“Spent a night in a cell … in Slovakia. Very scary. They didn’t find the letters, though … All that matters.”
“You alone in the cell?”
“Yes. Horrible.”
“Nightmares?”
“Constant.”
“Same thing happens to me. It’s not knowing what’s going to happen, that’s the killer.”
“Had a horrible dream and woke up screaming. There was a guard with a machine gun watching … leering at me.” She takes Tristan’s hand and pressses it against her cheek. “He was enjoying himself … like a kid at the circus …”
“The waiting gets to you.”
“Having no idea how long it will be.”
“Or what they might do.”
“Your mind … starts chewing on itself.”
“This could be a long wait, Génie.”
“Hope not … Feel as though I’m floating away …”
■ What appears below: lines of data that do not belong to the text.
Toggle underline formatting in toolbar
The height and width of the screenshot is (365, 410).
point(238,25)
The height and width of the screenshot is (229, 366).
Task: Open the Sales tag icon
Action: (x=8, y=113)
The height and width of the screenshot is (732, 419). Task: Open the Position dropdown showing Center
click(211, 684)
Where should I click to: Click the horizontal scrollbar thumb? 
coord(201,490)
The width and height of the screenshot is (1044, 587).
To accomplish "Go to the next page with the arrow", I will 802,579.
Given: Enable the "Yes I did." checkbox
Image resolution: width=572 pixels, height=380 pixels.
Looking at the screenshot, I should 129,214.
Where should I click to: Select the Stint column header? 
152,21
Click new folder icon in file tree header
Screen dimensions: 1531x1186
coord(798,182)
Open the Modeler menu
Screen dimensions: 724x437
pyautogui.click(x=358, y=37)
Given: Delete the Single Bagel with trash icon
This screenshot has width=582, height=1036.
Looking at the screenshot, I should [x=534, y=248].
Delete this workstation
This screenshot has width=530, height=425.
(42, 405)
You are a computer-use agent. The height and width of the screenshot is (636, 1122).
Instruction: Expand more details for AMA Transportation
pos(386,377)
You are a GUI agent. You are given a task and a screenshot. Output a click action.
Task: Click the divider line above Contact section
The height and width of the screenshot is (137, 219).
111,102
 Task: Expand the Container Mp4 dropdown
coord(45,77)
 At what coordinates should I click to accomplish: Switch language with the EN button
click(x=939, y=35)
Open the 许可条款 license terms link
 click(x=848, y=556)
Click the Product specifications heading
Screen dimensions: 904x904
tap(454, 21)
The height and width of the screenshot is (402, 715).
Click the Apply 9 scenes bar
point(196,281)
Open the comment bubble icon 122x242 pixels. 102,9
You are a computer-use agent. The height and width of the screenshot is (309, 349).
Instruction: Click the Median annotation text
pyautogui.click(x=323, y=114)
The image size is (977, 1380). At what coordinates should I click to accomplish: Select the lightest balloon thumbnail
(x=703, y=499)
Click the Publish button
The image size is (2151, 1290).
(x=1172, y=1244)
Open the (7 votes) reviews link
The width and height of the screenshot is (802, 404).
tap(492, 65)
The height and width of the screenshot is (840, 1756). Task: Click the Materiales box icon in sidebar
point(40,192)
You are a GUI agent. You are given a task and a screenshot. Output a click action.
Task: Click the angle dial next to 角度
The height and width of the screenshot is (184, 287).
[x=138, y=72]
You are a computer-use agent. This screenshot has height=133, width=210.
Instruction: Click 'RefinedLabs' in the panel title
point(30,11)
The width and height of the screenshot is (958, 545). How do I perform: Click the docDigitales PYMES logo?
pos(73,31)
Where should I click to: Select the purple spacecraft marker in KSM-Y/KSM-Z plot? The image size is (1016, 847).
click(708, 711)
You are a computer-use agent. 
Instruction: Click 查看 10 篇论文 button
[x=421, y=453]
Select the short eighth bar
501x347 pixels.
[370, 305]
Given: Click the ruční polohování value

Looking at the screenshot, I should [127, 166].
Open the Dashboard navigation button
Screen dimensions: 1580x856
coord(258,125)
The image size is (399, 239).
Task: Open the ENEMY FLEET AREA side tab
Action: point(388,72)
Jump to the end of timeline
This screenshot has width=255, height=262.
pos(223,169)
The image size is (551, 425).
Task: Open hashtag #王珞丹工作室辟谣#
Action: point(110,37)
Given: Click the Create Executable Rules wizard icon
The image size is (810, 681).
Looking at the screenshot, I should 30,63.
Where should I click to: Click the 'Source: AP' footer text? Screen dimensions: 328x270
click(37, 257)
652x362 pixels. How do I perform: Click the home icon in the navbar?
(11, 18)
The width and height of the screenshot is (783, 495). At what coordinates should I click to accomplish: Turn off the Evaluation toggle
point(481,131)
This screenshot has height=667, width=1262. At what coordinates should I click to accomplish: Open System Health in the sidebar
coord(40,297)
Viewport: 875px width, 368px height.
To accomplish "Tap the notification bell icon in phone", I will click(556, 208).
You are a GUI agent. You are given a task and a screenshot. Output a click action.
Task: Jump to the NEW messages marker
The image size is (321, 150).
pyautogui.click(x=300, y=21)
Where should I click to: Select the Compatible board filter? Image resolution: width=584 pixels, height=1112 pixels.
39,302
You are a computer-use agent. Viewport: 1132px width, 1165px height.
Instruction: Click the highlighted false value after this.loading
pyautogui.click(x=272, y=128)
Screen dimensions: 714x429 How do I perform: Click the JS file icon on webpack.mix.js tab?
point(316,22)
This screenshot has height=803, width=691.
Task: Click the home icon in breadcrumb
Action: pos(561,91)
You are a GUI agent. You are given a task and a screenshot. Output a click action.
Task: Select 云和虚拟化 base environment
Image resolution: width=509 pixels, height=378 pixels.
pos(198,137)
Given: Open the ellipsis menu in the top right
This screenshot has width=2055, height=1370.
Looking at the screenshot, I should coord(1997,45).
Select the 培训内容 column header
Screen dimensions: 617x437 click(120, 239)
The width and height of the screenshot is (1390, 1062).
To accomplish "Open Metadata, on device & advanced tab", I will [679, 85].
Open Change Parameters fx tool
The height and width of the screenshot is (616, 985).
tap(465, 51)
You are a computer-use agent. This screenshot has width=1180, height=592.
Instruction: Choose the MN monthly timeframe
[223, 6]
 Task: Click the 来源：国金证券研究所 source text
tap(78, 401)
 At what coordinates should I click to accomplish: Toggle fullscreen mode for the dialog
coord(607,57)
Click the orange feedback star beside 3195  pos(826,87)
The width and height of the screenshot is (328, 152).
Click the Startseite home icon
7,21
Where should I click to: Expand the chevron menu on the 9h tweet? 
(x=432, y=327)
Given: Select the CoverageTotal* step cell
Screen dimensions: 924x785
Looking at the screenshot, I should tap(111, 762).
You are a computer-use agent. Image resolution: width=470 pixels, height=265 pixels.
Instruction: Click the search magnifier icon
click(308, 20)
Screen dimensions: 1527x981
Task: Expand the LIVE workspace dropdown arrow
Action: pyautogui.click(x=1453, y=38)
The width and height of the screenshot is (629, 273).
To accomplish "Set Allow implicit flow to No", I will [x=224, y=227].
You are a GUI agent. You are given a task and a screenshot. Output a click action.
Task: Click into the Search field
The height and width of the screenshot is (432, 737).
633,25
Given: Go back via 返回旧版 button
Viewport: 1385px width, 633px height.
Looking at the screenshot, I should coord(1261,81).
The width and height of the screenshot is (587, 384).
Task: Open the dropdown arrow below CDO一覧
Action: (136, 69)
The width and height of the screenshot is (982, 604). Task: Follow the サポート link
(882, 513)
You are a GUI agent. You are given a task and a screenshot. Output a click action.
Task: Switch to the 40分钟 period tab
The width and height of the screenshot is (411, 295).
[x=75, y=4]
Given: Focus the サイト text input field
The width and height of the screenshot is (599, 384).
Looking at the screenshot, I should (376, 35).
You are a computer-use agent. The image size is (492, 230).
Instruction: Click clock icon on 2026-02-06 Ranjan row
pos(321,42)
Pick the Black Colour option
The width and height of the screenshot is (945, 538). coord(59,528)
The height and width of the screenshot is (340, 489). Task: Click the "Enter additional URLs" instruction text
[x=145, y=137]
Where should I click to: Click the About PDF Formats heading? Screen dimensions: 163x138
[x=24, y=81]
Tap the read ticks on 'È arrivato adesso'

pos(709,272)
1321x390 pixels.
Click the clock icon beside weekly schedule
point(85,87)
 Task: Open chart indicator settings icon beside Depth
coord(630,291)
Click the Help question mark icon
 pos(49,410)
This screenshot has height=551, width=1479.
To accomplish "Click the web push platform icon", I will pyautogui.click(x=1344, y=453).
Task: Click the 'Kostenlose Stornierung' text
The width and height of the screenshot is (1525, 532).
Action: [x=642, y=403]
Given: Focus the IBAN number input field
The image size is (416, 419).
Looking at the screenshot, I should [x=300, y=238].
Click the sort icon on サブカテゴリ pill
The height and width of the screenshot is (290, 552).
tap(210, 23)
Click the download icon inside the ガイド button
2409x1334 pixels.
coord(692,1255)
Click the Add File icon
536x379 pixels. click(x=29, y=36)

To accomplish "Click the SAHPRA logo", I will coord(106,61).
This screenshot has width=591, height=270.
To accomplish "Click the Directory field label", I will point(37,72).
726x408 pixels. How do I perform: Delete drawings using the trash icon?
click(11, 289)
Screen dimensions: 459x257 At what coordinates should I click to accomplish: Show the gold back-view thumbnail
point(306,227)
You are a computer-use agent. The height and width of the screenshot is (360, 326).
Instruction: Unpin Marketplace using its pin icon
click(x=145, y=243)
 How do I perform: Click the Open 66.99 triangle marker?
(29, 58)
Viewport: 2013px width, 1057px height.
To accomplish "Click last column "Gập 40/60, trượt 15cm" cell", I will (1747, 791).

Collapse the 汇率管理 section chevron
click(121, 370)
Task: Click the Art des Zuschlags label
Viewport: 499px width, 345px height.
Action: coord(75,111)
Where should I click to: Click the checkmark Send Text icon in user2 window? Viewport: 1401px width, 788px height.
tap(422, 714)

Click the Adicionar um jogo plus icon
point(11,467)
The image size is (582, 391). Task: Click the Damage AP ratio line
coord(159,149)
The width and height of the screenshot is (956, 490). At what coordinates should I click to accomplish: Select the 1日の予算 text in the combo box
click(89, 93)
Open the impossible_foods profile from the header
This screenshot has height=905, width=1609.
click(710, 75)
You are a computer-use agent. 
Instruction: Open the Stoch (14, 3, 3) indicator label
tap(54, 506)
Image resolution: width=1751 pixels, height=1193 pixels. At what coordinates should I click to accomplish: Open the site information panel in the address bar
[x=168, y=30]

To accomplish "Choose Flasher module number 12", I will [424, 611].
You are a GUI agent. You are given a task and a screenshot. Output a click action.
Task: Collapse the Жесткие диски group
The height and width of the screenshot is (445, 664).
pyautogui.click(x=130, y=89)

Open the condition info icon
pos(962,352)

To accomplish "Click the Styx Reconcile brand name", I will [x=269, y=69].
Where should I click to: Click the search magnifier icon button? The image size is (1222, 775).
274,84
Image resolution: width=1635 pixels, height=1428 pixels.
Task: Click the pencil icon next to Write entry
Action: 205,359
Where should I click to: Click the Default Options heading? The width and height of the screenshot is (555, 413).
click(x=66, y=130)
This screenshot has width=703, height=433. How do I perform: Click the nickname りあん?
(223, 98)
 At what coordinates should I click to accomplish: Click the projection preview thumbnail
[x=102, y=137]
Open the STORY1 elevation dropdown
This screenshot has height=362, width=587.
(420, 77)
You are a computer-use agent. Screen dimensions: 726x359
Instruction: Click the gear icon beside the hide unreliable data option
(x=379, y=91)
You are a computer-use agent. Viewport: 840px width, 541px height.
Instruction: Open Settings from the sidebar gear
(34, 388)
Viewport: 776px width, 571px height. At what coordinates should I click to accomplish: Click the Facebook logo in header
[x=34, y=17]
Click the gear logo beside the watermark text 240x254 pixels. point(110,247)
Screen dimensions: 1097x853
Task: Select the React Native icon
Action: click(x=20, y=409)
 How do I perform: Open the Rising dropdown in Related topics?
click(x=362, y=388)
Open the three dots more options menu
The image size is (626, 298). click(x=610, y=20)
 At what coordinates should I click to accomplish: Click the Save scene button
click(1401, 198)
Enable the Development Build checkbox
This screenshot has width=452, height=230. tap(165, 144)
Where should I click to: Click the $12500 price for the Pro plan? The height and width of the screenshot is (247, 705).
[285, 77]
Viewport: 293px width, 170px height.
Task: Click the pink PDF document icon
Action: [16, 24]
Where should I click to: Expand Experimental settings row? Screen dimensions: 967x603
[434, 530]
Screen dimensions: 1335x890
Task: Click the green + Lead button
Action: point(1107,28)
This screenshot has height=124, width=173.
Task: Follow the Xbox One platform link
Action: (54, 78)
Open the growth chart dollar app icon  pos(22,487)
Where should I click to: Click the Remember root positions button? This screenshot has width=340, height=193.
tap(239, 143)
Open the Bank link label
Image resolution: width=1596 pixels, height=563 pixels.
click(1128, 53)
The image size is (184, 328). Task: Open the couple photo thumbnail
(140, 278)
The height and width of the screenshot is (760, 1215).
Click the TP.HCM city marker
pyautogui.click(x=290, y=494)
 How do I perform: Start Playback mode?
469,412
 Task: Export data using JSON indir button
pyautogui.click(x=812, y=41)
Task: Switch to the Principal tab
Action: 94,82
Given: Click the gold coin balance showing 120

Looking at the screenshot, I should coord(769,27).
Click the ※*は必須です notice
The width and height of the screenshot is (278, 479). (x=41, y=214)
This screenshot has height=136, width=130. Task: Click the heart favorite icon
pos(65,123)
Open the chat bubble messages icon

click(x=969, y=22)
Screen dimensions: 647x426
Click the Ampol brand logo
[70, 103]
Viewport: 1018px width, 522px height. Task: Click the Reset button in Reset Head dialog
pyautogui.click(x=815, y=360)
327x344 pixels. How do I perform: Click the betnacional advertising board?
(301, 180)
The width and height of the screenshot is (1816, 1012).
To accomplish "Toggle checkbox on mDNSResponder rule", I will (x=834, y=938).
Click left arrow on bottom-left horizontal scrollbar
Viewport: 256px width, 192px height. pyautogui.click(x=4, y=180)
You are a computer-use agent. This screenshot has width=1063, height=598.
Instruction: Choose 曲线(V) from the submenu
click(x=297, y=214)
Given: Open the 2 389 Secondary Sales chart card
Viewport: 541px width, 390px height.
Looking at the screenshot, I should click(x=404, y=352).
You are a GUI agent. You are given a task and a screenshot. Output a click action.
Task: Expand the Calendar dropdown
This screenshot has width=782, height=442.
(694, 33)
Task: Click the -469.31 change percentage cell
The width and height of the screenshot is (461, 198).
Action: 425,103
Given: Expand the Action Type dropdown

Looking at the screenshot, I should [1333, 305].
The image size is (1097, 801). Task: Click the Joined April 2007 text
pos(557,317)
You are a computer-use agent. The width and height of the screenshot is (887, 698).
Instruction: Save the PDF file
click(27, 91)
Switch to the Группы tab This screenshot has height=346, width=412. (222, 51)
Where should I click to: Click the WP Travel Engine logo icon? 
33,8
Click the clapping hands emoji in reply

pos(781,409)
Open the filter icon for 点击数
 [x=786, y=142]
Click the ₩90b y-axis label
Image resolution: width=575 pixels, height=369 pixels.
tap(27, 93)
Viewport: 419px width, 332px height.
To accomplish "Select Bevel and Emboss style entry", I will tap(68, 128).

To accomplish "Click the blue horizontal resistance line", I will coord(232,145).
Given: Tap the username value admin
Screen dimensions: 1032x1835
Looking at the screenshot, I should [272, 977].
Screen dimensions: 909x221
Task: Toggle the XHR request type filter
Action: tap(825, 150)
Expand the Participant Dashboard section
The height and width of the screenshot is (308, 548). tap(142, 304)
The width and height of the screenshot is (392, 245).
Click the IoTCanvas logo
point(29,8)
“How long since we’ve eaten?”
“Can’t remember. Too weak to feel hungry.”
“Remember that village near Etampes where we stayed in the gîte?”
“Remember the mushrooms? We picked a basketful and then we sautéed them.”
“Don’t.”
“Remember the map?”
“The flea market map? What a bargain. Ten francs, and it’s probably worth a few thousand.”
“Région d’Etampes. And we tried to find a village that existed in 1681.”
“I know it’s still there,” Tristan says. “It’s just not on a road any more.”
“If we find it, we’ll live there, okay?”
“When we find the opening.”
“We’ll crawl through … hitch a ride to Etampes.”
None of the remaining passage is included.